Camille volvió a poner un poco de música para cubrir el sonido de sus efusiones.

Ejem…

Hasta los cojones. Sí, esa era la expresión. Camille estaba hasta los cojones.

Por fin cogió su libro y emigró a la cocina, en la otra punta de la casa.

Un poco más tarde, sorprendió su conversación en el vestíbulo:

– Pero… ¿no te vienes conmigo? -preguntó la chica extrañada.

– No, estoy roto, no me apetece salir…

– Pero tío, no me toques las narices… He dejado plantada a toda mi familia para estar contigo… Me habías prometido que iríamos a cenar a algún sitio…

– Te he dicho que estoy roto…

– A tomar una copa, al menos…

– ¿Tienes sed? ¿Quieres una cerveza?

– Aquí no…

– Pero si hoy está todo cerrado… ¡Y además yo mañana tengo que currar!

– O sea, no me lo puedo creer… Ya sólo me queda largarme ¿es eso?

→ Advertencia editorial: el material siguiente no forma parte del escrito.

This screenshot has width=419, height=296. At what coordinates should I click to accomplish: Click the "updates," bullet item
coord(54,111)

– Anda -añadió él con más dulzura-, no irás a montarme un numerito… Pásate mañana por la noche por el restaurante…

– ¿Cuándo?

– Hacia las doce…

– Hacia las doce… Lo que hay que oír… Hala, adiós…

– ¿Te has cabreado?

– Adiós.

No imaginaba encontrarla en la cocina acurrucada en su edredón:

– Anda, ¿estabas aquí?

Camille levantó la mirada sin responder.

– ¿Por qué me miras así?

– ¿Cómo?

– Como si yo fuera una mierda.

– ¡Yo no te miro así para nada!

– Sí, sí, lo veo perfectamente -dijo Franck, perdiendo los nervios-. ¿Tienes algún problema? ¿Qué pasa, te molesta algo?

– Mira tío… pasa de mí, ¿quieres?… No te he dicho nada. Tu vida me trae al pairo. ¡Haz lo que te dé la gana! ¡Yo no soy tu madre!

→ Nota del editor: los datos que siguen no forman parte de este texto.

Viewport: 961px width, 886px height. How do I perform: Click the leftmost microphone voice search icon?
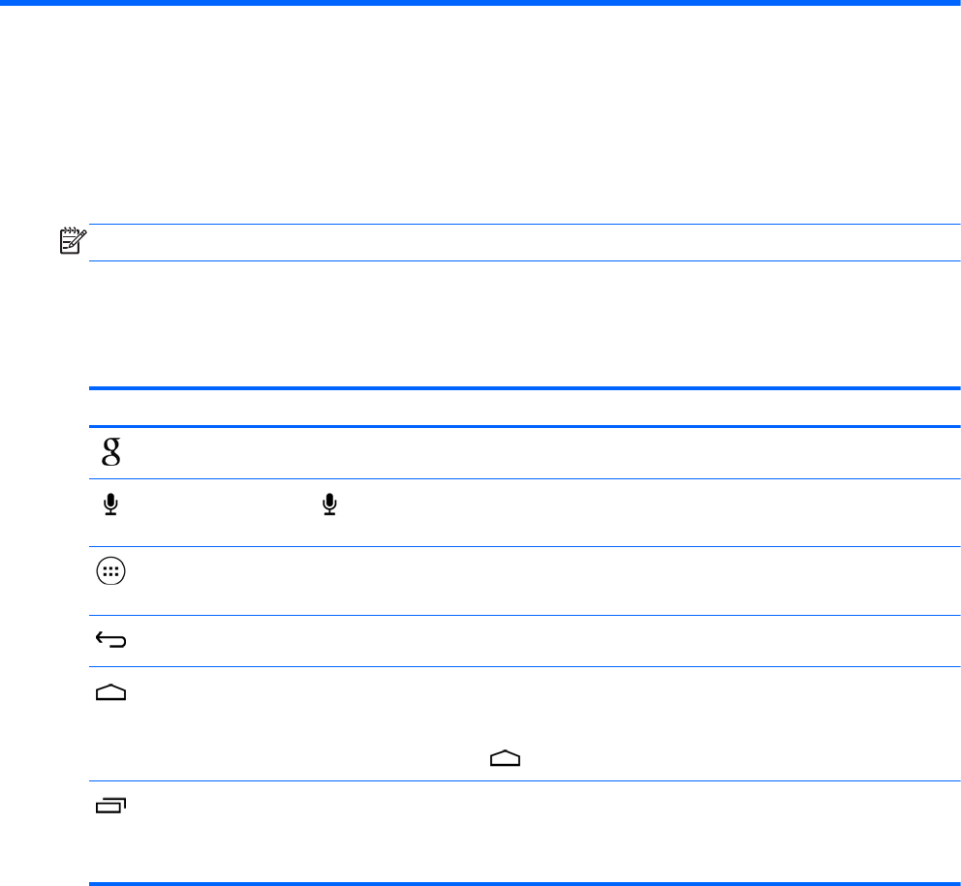click(x=112, y=504)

– Ah, vale. Eso ya esta mejor.

– ¿Qué hay de comer aquí? -preguntó, inspeccionando el contenido de la nevera-. Nada, por supuesto… Aquí nunca hay nada… Oye, ¿Philibert y tú de qué os alimentáis? ¿De libracos? ¿De las moscas a las que primero dais por culo?

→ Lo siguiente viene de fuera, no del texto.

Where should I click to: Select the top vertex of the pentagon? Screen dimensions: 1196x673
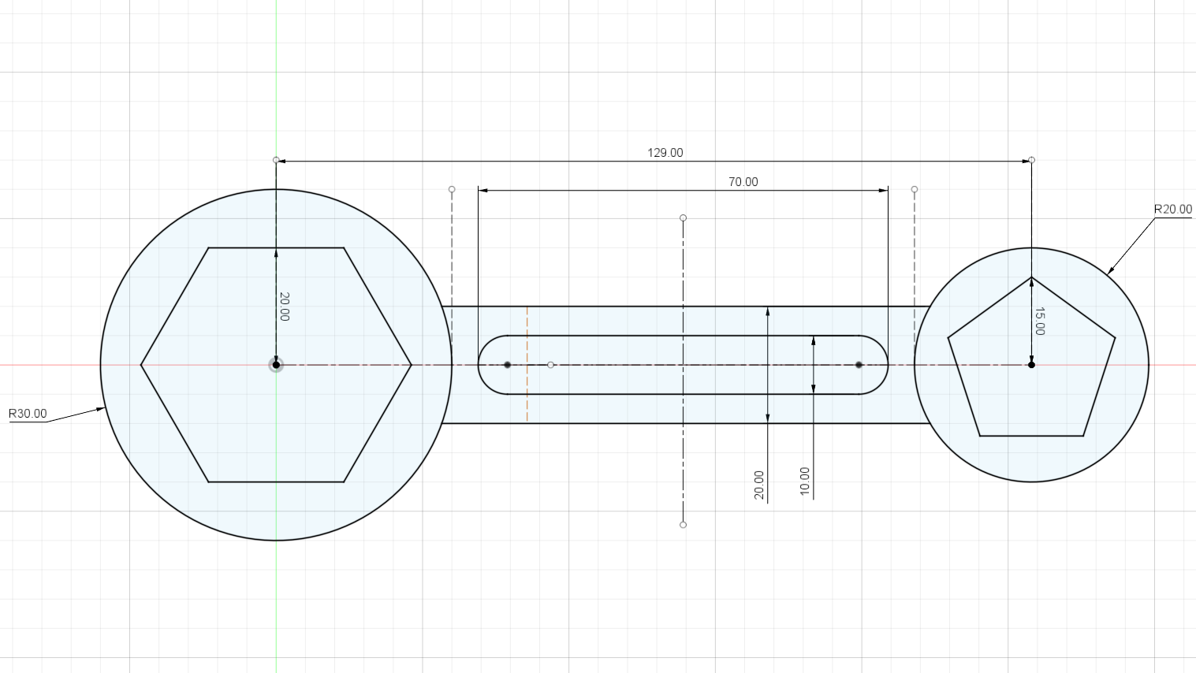(x=1031, y=277)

Camille suspiró y se cruzó el chal sobre el pecho.

– ¿Te largas? ¿Tú ya has comido?

– Sí.

– Ah, sí, es verdad, has engordado un poco, parece…

– Eh -le dijo Camille, dándose la vuelta-, yo no juzgo tu vida, y tú no juzgas la mía, ¿entendido? Por cierto, ¿no te ibas a vivir a casa de un colega tuyo después de las fiestas? Era eso, ¿no? Bueno, entonces ya sólo nos queda aguantarnos una semana… Tendríamos que poder conseguirlo, ¿no? Así que, mira, lo más sencillo sería que no me volvieras a dirigir la palabra…

Un poco después, Franck llamó a la puerta de su habitación.

– ¿Sí?

Tiró un paquete sobre su cama.

– ¿Qué es eso?

Ya había salido de la habitación.

Era un paquete cuadrado y blandito. El papel era horroroso, todo arrugado, como si ya lo hubieran utilizado otras veces, y olía raro. Un olor como a cerrado. A comedor de colegio…

Camille lo abrió con cuidado y al principio le pareció que era una fregona. Regalo de dudoso gusto del guaperas de la habitación de al lado. Pero no, era una bufanda, muy larga, de punto muy ancho, y muy mal tejida: un agujero, un hilo, dos puntos, un agujero, un hilo, etc. ¿Sería tal vez un nuevo punto? Los colores eran… bueno… especiales digamos…

Había también una pequeña nota.

Una letra de maestra de principios de siglo, de color azul pálido, temblorosa y barroca, pedía disculpas:

Señorita,

Franck no ha sabido decirme de qué color eran sus ojos, así que he puesto un poco de todo. Le deseo una feliz Navidad.

Paulette Lestafier

Camille se mordió el labio. Con el libro de los Kessler, que no contaba porque sobreentendía algo así como: «Pues sí, hija, los hay que hacen una obra…», era su único regalo.